• Vol 10, No 7 (2019)
  • Electrical, Electronics, and Computer Engineering

Preventing and Rectifying Cloud Quality of Service Violation Through Adaptive Resource Scaling and Replication

Tong-Sheng Wong, Gaik-Yee Chan, Fang-Fang Chua

Corresponding email: gychan58@yahoo.com


Cite this article as:
Wong, T-S., Chan, G-Y. Chua, F-F., 2019. Preventing and Rectifying Cloud Quality of Service Violation Through Adaptive Resource Scaling and Replication . International Journal of Technology. Volume 10(7), pp. 1395-1406
29
Downloads
Tong-Sheng Wong Faculty of Computing and Informatics, Multimedia University, Persiaran Multimedia, 63100 Cyberjaya, Selangor, Malaysia
Gaik-Yee Chan Faculty of Computing and Informatics, Multimedia University, Persiaran Multimedia, 63100 Cyberjaya, Selangor, Malaysia
Fang-Fang Chua Faculty of Computing and Informatics, Multimedia University, Persiaran Multimedia, 63100 Cyberjaya, Selangor, Malaysia
Email to Corresponding Author

Abstract
image

One major challenge in delivering and accessing cloud applications is the management of Quality of Services (QoS). It is mandatory for cloud service providers to ensure their performance and fulfil QoS, as defined in the Service Level Agreement (SLA). In this paper, we propose a Scaling and Fault Tolerance (SFT) algorithm to deploy preventive or remedial measures based on 16 decision rules for QoS violation detection and prediction. We simulate the SFT algorithm in a cloud simulator with four scenarios to measure its effectiveness in handling events such as faulty virtual machines (VMs), or over and under-provisioning of resources. Our experimental results show that the proposed SFT algorithm performs effectively (close to a 90%-100% effective rate) in providing preventive or remedial measures and reducing the number of VMs when they are not needed.

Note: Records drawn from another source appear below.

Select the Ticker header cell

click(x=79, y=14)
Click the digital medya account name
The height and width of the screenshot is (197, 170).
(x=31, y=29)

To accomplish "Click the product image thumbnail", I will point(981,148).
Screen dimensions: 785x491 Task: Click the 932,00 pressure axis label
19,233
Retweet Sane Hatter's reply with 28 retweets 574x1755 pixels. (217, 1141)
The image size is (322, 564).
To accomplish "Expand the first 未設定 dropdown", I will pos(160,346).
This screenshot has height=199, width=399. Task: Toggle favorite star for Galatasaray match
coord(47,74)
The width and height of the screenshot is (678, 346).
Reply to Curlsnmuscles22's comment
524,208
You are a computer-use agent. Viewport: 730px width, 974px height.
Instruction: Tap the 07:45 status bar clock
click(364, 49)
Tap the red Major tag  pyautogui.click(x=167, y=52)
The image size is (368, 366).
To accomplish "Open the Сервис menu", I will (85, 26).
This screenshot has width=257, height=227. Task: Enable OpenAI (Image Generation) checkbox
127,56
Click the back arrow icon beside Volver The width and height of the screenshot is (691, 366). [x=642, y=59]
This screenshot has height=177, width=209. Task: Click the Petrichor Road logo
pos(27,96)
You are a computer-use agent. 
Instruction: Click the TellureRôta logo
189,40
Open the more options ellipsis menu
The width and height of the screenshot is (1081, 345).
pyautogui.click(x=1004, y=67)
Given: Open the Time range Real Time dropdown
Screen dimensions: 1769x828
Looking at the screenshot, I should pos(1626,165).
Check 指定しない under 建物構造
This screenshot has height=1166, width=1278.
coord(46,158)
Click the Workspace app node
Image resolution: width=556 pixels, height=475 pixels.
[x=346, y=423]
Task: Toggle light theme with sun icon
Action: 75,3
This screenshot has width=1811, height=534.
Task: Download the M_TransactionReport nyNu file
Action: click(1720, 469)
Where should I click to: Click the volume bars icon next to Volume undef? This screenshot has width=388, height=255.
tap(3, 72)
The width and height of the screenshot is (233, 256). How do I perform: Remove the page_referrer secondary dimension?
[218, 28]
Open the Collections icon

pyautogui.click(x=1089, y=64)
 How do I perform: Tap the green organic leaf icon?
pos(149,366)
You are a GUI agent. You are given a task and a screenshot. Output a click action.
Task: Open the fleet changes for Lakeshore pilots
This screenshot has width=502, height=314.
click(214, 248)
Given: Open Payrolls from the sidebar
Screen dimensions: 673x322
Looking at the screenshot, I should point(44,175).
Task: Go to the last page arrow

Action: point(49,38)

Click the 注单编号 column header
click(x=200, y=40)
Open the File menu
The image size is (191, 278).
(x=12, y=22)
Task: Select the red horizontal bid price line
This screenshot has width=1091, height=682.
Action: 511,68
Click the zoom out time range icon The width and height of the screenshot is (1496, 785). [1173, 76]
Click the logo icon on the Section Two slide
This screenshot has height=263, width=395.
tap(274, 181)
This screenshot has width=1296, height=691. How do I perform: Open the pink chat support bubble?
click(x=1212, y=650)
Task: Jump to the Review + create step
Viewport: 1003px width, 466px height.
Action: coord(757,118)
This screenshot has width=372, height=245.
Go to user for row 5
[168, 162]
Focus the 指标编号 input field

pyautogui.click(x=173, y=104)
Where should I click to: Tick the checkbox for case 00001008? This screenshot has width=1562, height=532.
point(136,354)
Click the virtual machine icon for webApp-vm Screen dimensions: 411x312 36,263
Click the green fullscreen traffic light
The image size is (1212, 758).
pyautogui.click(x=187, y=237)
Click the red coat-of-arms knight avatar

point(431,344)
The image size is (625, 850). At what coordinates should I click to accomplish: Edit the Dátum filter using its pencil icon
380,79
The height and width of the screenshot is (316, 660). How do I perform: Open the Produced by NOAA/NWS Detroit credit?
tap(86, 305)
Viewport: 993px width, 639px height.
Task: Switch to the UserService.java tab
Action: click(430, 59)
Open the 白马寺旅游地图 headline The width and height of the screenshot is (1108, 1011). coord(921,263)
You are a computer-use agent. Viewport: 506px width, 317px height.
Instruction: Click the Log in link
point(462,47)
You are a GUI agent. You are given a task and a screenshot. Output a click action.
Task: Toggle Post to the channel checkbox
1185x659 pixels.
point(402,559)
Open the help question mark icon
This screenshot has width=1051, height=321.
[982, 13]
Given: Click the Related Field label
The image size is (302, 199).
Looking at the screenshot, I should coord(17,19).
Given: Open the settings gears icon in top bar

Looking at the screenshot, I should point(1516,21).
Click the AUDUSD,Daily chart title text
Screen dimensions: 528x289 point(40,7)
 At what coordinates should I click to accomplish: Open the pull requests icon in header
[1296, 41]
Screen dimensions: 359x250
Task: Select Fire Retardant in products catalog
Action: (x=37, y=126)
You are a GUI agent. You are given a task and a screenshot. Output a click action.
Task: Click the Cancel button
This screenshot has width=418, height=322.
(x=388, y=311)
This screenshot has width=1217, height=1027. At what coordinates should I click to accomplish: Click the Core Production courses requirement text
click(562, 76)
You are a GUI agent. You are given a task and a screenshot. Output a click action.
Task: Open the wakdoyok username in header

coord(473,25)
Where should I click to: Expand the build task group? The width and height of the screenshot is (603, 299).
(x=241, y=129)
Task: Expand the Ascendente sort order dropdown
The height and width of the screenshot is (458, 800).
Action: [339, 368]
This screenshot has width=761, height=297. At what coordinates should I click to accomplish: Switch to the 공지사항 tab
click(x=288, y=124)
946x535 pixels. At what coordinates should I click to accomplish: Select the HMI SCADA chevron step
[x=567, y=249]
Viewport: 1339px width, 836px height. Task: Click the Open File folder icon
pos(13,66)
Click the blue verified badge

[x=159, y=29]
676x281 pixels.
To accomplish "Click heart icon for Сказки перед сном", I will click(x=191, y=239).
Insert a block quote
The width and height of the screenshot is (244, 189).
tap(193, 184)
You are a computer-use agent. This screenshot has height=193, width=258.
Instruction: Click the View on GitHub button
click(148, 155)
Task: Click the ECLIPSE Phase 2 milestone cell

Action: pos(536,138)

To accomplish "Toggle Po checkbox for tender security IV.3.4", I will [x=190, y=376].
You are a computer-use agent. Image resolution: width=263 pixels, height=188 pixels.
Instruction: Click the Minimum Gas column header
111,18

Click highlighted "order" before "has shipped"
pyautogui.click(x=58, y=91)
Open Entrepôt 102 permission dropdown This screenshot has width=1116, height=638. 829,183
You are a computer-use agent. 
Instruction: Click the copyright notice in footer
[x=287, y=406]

Cloud computing; Fault tolerance; Quality of service violation; Replication; Scalability

Introduction

According to the National Institute of Standards and Technology (NIST) (Mell & Grance, 2011), cloud computing has emerged as one compelling paradigm for providing convenient and on-demand network access to a shared pool of configurable computing resources that can be rapidly provisioned and released with minimal management effort or service provider interaction. This has made possible the hosting of cloud services provided by cloud service providers, such as Software as a Service (SaaS), Platform as a Service (PaaS) and Infrastructure as a Service (IaaS). An increasing number of organizations are adapting to cloud computing platforms for their daily business functions. These organizations are showing determination in embracing Industry 4.0, as cloud computing helps to pool and centralize information for making better business decision. The focus of this paper is therefore on the Quality of Service (QoS) pertaining to SaaS.

Cloud service providers are mandated to enforce service performance and the quality of their services, as defined in the Service Level Agreement (SLA).  From their perspective, maintaining the conditions defined in the SLA and maximizing the QoS metrics are important tasks. We define QoS metrics as CPU load, response time and throughput, as elements of the performance aspect, for evaluating cloud services (Bardsiri & Hashemi, 2014).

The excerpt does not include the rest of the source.